Home National Canadian soldier of the First World War identified

Canadian soldier of the First World War identified

LEFT: Pocket watch found with Corporal Howarth, alongside restored version. RIGHT: Whistle found with Corporal Howarth, alongside restored version.


“Nearly 10,000 Canadians were killed, wounded or declared missing in the Battle of Hill 70, Corporal Howarth among them. Now, more than 100 years later we remember Corporal Howarth’s selfless courage and sacrifice in the name of duty and that of all his comrades.”

The Honourable Lawrence MacAulay, Minister of Veterans Affairs and Associate Minister of National Defence

The Department of National Defence and the Canadian Armed Forces (CAF) have confirmed that remains recovered in Vendin-le-Vieil, France, are those of Corporal Percy Howarth, a Canadian soldier of the First World War. The identity was confirmed through historical, genealogical, anthropological, archaeological and DNA analysis.

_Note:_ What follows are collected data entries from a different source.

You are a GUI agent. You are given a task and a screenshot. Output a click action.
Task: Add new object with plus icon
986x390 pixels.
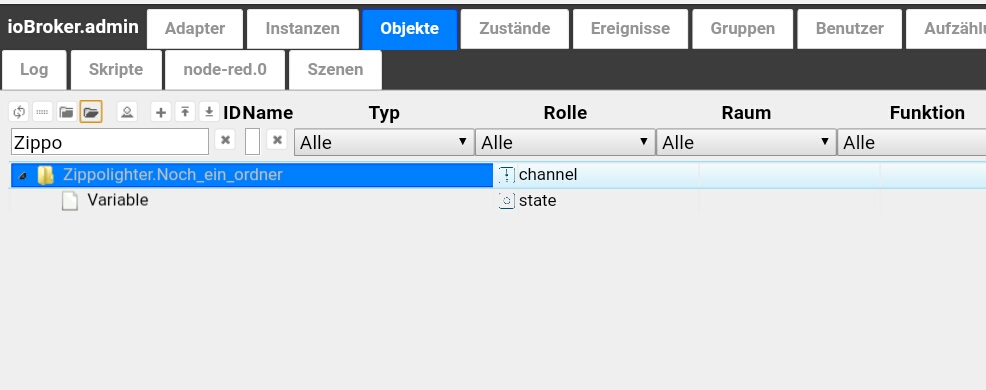(161, 113)
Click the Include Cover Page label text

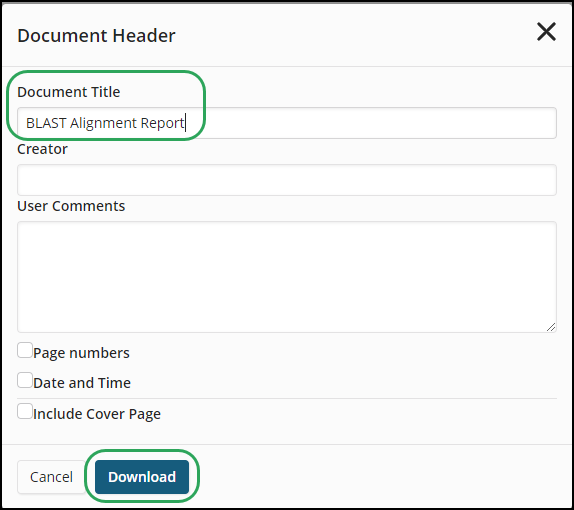(x=97, y=414)
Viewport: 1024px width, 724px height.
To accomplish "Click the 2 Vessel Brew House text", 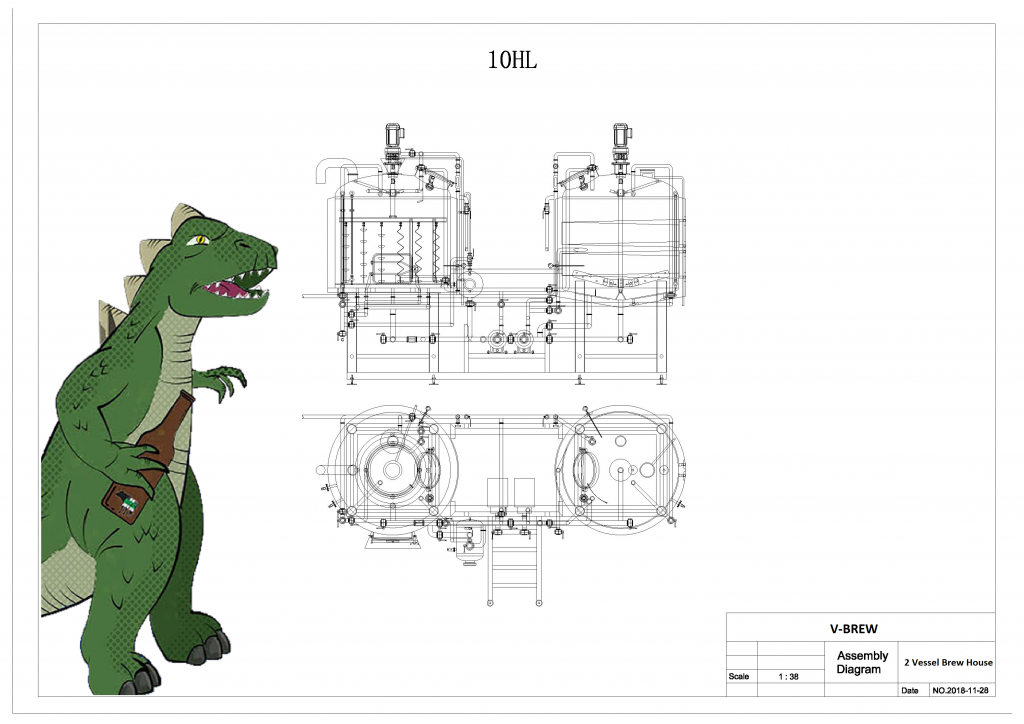I will click(x=948, y=662).
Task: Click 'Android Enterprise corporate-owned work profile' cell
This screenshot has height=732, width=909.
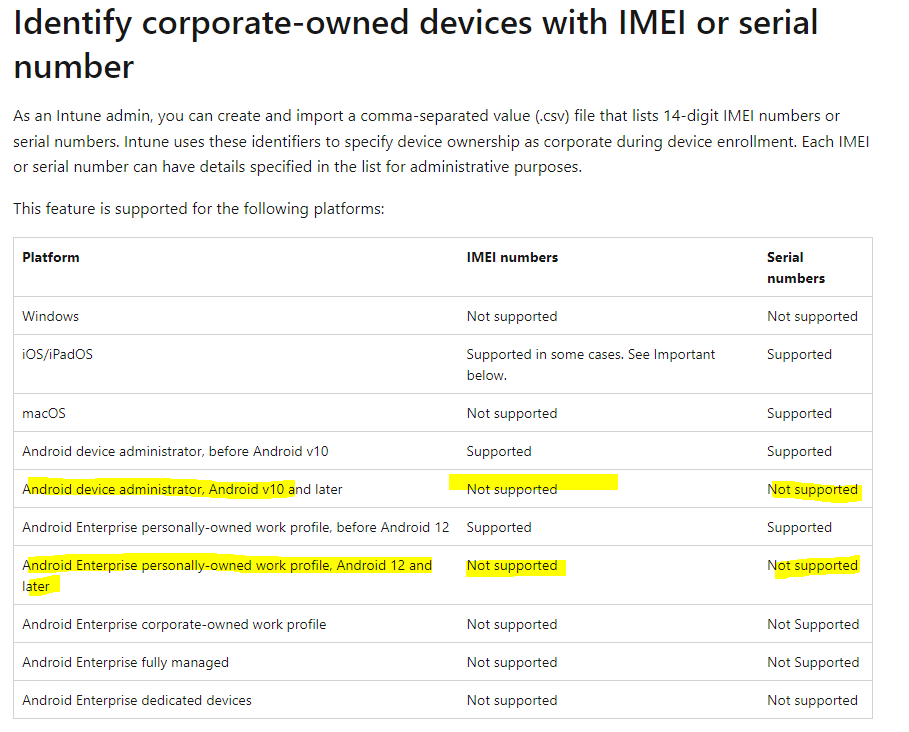Action: [x=174, y=624]
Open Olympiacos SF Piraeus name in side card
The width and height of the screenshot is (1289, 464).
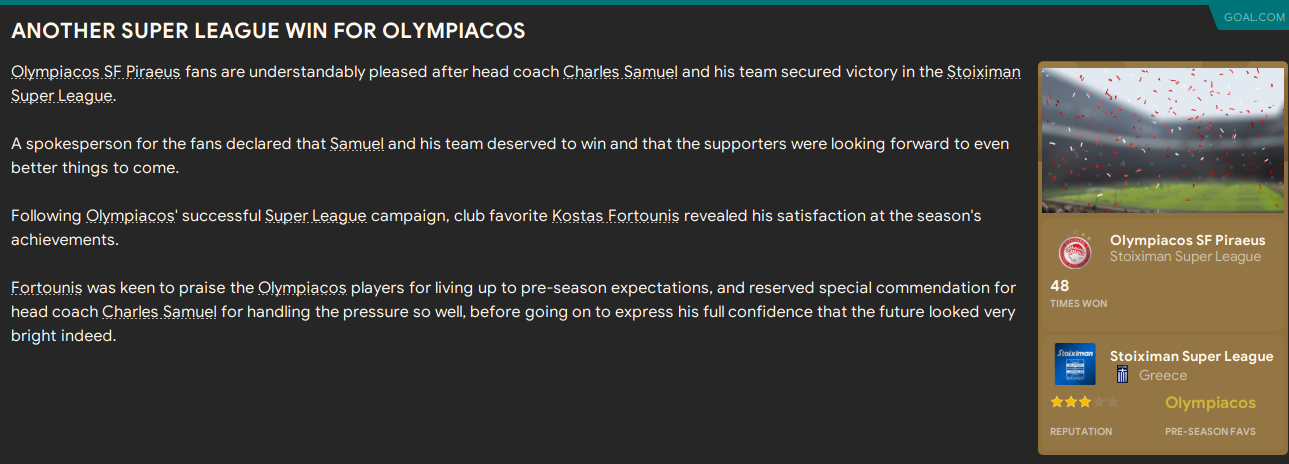(x=1187, y=240)
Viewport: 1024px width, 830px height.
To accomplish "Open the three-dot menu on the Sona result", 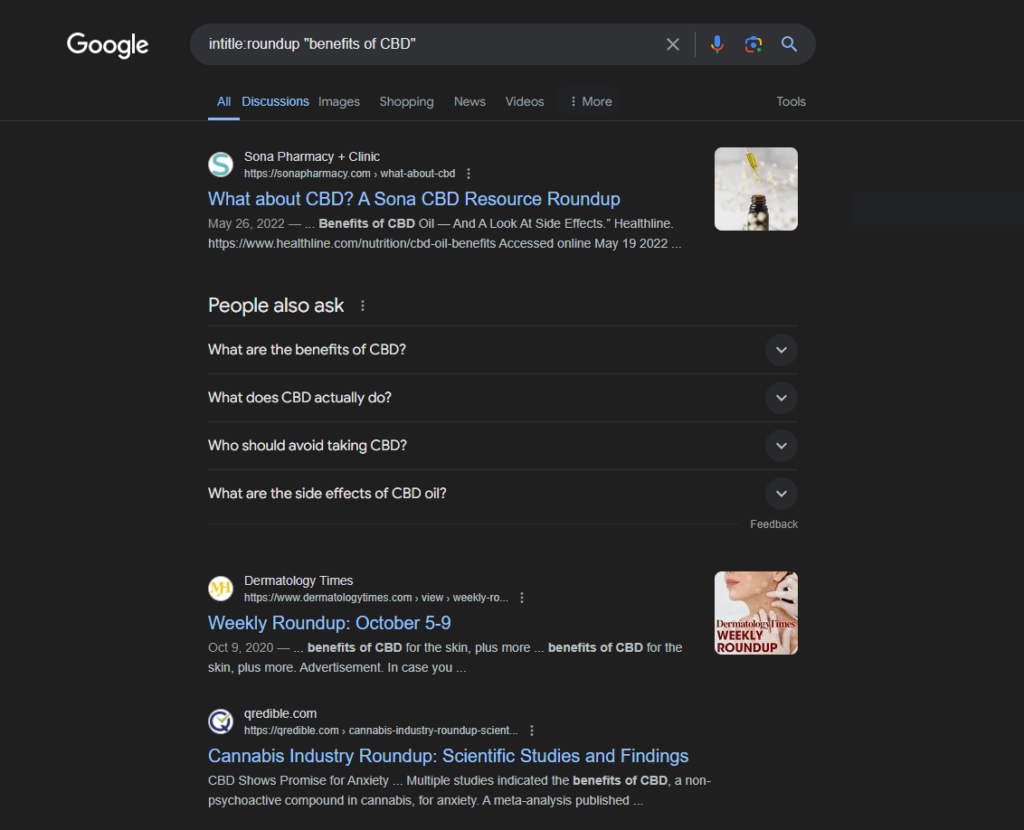I will [468, 173].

Percy Howarth was born August 16, 1894, in Darwen, Lancashire, England, one of eight children of Richard and Margaret Howarth (née Dearden). He immigrated to Canada in 1912 and worked as a sailor in Vancouver before enlisting with the 121st ‘Overseas’ Battalion, Canadian Expeditionary Force (CEF), at the age of 21. After training in England, he was sent to France and was promoted to the rank of Lance Corporal and then Corporal.

Corporal Howarth fought with the 7th Canadian Infantry Battalion, CEF, in the Battle of Hill 70 near Lens, France, which began on August 15, 1917. He was reported missing, then was later presumed to have died on that day. He was 23 years old.

The Battle of Hill 70 exacted a heavy toll over ten days, with more than 10,000 Canadians killed, wounded or missing, including over 1,300 with no known grave. More than 140 men of the 7th Canadian Infantry Battalion were killed, 118 of whom were missing with no known grave.

The family of Corporal Howarth have been notified and the CAF is providing them with ongoing support. Corporal Howarth will be buried at the earliest opportunity in the Commonwealth War Graves Commission’s Loos British Cemetery in Loos-en-Gohelle, France.